Text extract:

We test this hypothesis, by using Ordinary Least Squares to fit a line to the data. statsmodels has two modes: one where you build your input data matrixes explicitly (and you use the UPPER CASE variants of the class names), and one where you can text formulas a la R (and you use lower case variants of the class names).
data = pd.read_csv(DATA_PREFIX + 'heights.txt', sep=' ')
daughter = data['Dheight']
mother = data['Mheight']
mother = sm.add_constant(mother)
res = sm.OLS(daughter, mother).fit()
We can see from the RegressionResults summary method below, the linear model doesn't explain much of the spread in the daughter's heights (R^2 = 0.241), but the likelihood of seeing these results if daughters heights had no relation to mothers heights is vanishingly small. Thus we reject the hypothesis that daughters heights have no relation to mothers heights
res.summary()
| Dep. Variable: | Dheight | R-squared: | 0.241 |
|---|---|---|---|
| Model: | OLS | Adj. R-squared: | 0.240 |
| Method: | Least Squares | F-statistic: | 435.5 |
| Date: | Wed, 18 Mar 2020 | Prob (F-statistic): | 3.22e-84 |
| Time: | 16:12:10 | Log-Likelihood: | -3075.0 |
| No. Observations: | 1375 | AIC: | 6154. |
| Df Residuals: | 1373 | BIC: | 6164. |
| Df Model: | 1 | ||
| Covariance Type: | nonrobust |
| coef | std err | t | P>|t| | [0.025 | 0.975] | |
|---|---|---|---|---|---|---|
| const | 29.9174 | 1.622 | 18.439 | 0.000 | 26.735 | 33.100 |
| Mheight | 0.5417 | 0.026 | 20.868 | 0.000 | 0.491 | 0.593 |
| Omnibus: | 1.412 | Durbin-Watson: | 0.126 |
|---|---|---|---|
| Prob(Omnibus): | 0.494 | Jarque-Bera (JB): | 1.353 |
| Skew: | 0.002 | Prob(JB): | 0.508 |
| Kurtosis: | 3.154 | Cond. No. | 1.66e+03 |
Warnings:
[1] Standard Errors assume that the covariance matrix of the errors is correctly specified.
[2] The condition number is large, 1.66e+03. This might indicate that there are
strong multicollinearity or other numerical problems.
We display the line of best (OLS) fit. Note we set alpha to be less than default, so that the density of data points is more easily assessed.
fig, ax = plt.subplots(figsize=(10, 10))
ax.plot(
data['Mheight'],
data['Dheight'],
'o',
label='data',
alpha=0.5,
)
ax.plot(
data['Mheight'],
res.fittedvalues,
'r-',
label='Fitted Values',
)
ax.grid()
ax.set_xlabel("Mother's Height")
ax.set_ylabel("Daughter's Height")
ax.legend(loc='best')

Information shown:

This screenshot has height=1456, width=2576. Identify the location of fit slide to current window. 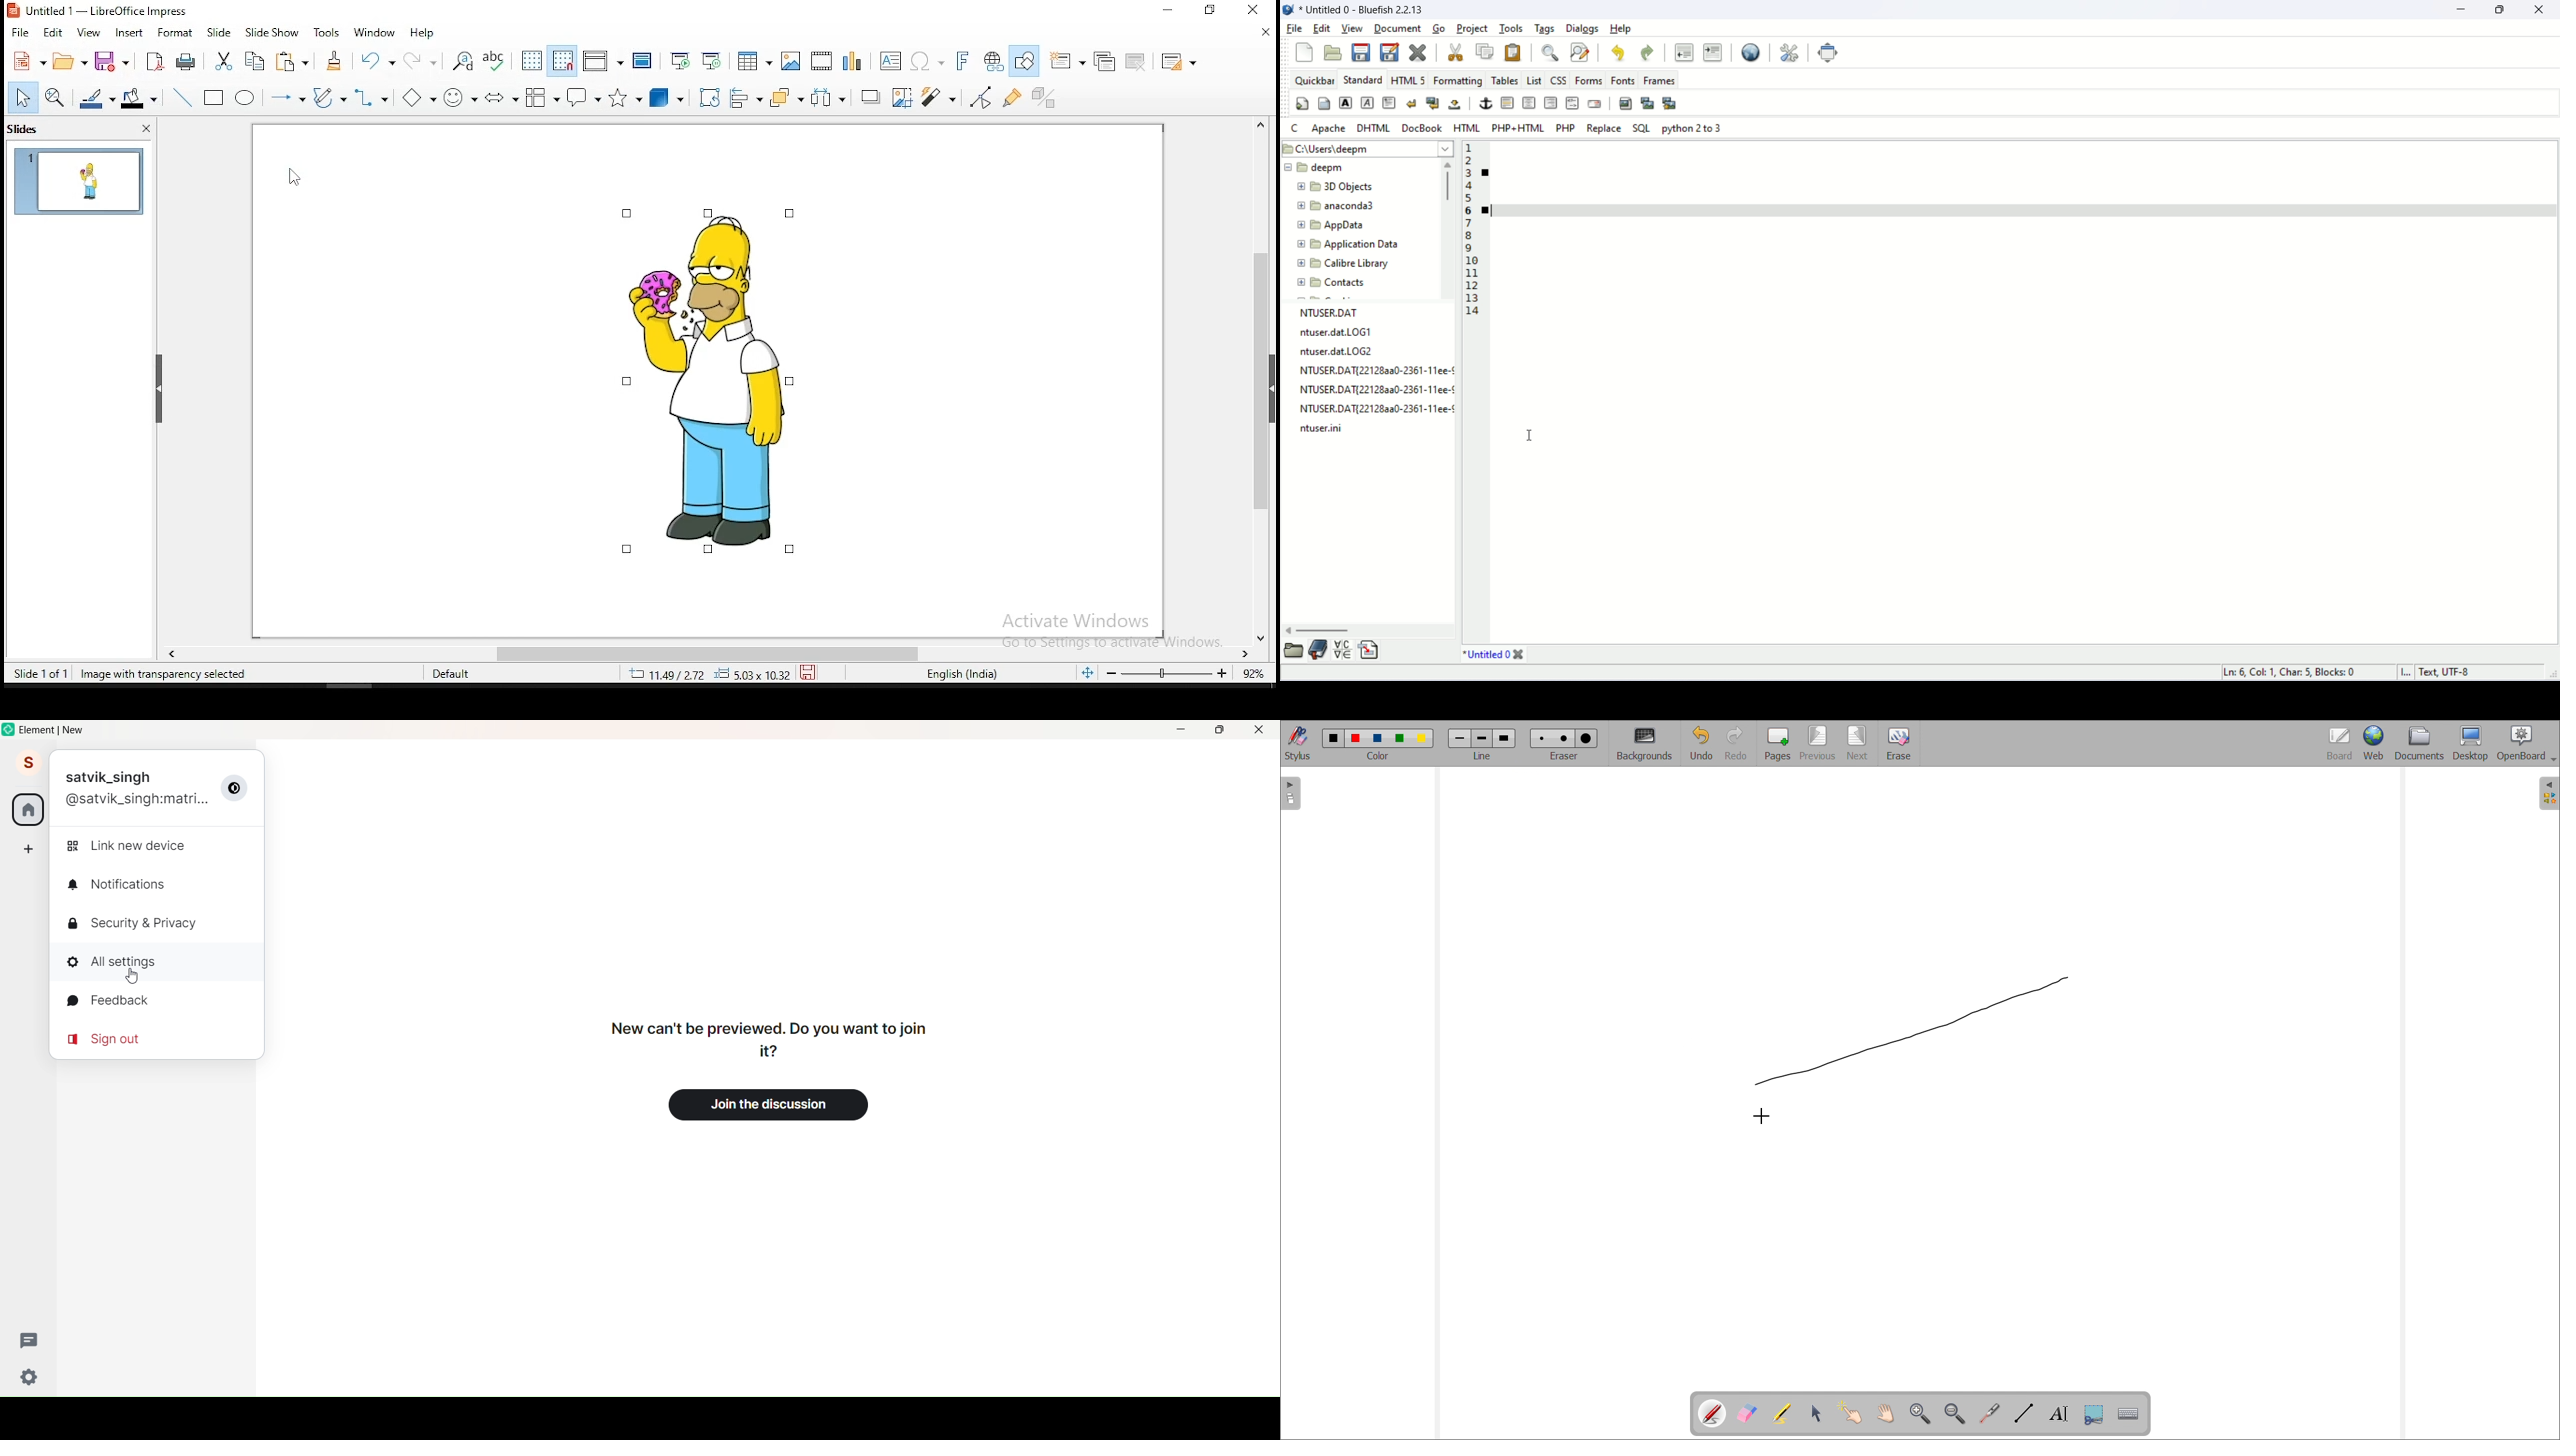
(1086, 673).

Complete the following:
a) In the text on regressing daughters' heights on mothers' heights, why does the plotting code set alpha lower than the default?
b) Can you resume the text on regressing daughters' heights on mothers' heights, picking up right after its last line of plotting code?

Expected responses:
a) Alpha is set below the default so that the density of the data points is easier to assess in the scatter plot.

b)
<matplotlib.legend.Legend at 0x2177b4f0080>
If we want to add some context the graph, we can add Confidence Intervals. First, we can be very confident about the line of best fit (due to the large number of data points averaging out the ). However, any prediction we make using this line will have the inherent error of our model, so the confidence interval for predictions is much wider.
Note that the wls_prediction_std method we call comes from a statsmodels sandbox:
This sandbox contains code that is for various reasons not ready to be included in statsmodels proper. It contains modules from the old stats.models code that have not been tested, verified and updated to the new statsmodels structure: cox survival model, mixed effects model with repeated measures, generalized additive model and the formula framework. The sandbox also contains code that is currently being worked on until it fits the pattern of statsmodels or is sufficiently tested.
We can only hope that this call won't disappear in the future!
x_ci = np.linspace(
data['Mheight'].min(), data['Mheight'].max(), 20
)
x_ci_enh = sm.add_constant(x_ci)
gp = res.get_prediction(x_ci_enh)
ci = gp.conf_int(alpha=0.05)
upper = [z[1] for z in ci]
lower = [z[0] for z in ci]
prstd, iv_l, iv_u = wls_prediction_std(res)
fig, ax = plt.subplots(figsize=(10, 10))
ax.plot(
data['Mheight'],
data['Dheight'],
'o',
label='data',
alpha=0.5,
)
ax.plot(
data['Mheight'],
res.fittedvalues,
'g-',
label='Fitted Values',
)
ax.plot(
x_ci, upper, 'r-', label='95% Conf Int (u)', alpha=0.5
)
ax.plot(
x_ci, lower, 'r-', label='95% Conf Int (l)', alpha=0.5
)
ax.plot(
data['Mheight'], iv_l, 'y-', label='95% Pred Int (l)'
)
ax.plot(
data['Mheight'], iv_u, 'y-', label='95% Pred Int (u)'
)
ax.grid()
ax.set_xlabel("Mother's Height")
ax.set_ylabel("Daughter's Height")
ax.legend(loc='best')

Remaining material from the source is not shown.